Something hit the back of my legs. I sat down hard on a leather chair that had just been across the room. Its wooden arms felt like fingers gripping my wrists. I couldn’t move. Chair legs scraped the floor, pushing me forward until I was opposite Alastair.

He lifted his wolf-capped inkwell, uncapped it, and filled an empty glass well, identical to the ones Zosa and I had used to sign our contracts. Purple ink poured from his inkwell in a never-ending stream just like the tea from Red’s thimble.

That wolf-capped inkwell must be an artéfact. His artéfact.

When he finished, he pulled a book from a desk drawer, its leather binding covered in purple scribbles. Handwriting. Société des Suminaires was printed in tiny gold words amid the purple ink. I’d never heard of the society.

“What’s the book for?”

His eyes flicked up. “My infinite ledger? It’s enchanted to be a file cabinet of sorts.”

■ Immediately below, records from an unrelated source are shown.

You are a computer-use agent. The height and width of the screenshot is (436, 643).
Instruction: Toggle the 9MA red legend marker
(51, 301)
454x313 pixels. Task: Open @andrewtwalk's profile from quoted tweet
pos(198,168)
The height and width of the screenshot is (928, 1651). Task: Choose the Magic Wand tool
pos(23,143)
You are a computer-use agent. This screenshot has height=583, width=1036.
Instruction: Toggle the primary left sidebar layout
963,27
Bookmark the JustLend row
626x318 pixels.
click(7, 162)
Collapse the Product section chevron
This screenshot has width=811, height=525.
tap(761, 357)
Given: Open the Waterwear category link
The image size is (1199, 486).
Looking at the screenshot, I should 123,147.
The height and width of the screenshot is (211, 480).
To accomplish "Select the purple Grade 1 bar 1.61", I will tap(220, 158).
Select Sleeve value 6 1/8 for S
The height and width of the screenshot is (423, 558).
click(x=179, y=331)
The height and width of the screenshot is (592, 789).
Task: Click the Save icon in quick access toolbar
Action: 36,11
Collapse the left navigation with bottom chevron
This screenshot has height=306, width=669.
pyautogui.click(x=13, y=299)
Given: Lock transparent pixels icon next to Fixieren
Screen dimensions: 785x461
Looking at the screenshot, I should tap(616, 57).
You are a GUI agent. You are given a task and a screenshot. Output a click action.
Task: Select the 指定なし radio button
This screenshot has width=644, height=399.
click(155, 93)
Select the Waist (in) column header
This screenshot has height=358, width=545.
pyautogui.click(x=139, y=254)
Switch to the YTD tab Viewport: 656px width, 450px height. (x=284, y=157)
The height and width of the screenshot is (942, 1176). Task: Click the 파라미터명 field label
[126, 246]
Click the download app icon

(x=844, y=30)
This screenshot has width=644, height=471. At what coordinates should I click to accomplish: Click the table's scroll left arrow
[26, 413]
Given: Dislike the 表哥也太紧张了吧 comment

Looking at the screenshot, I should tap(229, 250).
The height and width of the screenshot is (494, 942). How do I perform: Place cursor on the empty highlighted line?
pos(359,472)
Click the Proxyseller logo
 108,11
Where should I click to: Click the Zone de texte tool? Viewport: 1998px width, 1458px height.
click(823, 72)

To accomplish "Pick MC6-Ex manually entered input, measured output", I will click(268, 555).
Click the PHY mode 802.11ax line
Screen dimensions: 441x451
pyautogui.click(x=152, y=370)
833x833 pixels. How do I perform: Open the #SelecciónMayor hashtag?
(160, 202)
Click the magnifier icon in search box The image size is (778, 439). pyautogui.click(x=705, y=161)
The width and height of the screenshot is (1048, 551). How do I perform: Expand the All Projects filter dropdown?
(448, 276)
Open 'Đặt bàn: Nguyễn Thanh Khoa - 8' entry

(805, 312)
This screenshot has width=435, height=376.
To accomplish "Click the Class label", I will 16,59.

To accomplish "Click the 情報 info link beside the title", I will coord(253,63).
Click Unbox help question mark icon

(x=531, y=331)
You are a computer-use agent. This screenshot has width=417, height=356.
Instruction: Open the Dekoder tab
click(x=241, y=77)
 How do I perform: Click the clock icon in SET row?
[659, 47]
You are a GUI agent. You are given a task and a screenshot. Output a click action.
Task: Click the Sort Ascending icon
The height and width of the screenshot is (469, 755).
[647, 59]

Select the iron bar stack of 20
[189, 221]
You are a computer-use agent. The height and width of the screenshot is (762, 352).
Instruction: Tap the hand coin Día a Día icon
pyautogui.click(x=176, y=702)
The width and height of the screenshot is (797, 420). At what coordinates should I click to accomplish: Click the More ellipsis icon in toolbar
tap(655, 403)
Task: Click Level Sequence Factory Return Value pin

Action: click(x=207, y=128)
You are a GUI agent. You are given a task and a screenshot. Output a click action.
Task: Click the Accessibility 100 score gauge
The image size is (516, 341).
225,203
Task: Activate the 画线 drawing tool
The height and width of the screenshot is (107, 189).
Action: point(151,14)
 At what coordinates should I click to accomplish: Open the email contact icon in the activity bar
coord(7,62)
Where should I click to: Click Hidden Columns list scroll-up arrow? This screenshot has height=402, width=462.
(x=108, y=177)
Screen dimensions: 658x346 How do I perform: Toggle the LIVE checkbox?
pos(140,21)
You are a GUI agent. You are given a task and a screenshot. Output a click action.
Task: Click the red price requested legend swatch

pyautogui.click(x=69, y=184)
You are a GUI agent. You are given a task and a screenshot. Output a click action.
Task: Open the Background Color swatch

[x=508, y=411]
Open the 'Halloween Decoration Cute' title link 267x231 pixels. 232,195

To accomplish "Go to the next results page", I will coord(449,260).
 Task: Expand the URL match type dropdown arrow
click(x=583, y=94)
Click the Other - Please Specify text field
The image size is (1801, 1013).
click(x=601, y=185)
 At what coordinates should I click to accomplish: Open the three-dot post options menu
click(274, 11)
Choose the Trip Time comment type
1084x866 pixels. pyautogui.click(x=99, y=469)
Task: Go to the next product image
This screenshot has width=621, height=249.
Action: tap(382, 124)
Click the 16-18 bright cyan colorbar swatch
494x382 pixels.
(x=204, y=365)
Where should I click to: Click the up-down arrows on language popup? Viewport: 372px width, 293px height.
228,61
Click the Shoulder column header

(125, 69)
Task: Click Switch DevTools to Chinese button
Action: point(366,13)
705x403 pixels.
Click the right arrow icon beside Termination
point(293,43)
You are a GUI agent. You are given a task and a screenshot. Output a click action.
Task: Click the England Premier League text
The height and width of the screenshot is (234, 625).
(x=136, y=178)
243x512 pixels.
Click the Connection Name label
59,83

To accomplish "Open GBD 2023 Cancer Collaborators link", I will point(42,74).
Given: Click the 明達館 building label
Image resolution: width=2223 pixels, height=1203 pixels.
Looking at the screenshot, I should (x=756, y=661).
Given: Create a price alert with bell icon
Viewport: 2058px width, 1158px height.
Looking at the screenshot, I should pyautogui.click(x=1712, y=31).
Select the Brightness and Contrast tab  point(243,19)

He began flipping through pages like Hellas shuffling his deck of cards. But cards were only so thick. The ledger’s pages were endless, as if Alastair flipped through a hundred books stacked atop one another. Purple writing flashed across each page. After flipping for more than a minute, he stopped at some arbitrary spot in the center. Opening the ledger wide, he plunged his entire forearm inside and fished around. Then he pulled out a sheet of parchment with a single purple signature scribbled across the bottom.

My contract.

“These were my invention,” he said mournfully. “We all must do our part to keep magic safe—”

His words cut off and the skin along his jaw pulled tight. I swallowed hard when he took out a second, blank contract and laid it beside mine. They looked identical until Alastair ran a finger down the blank contract, stopping at a small line of Verdanniere near the bottom.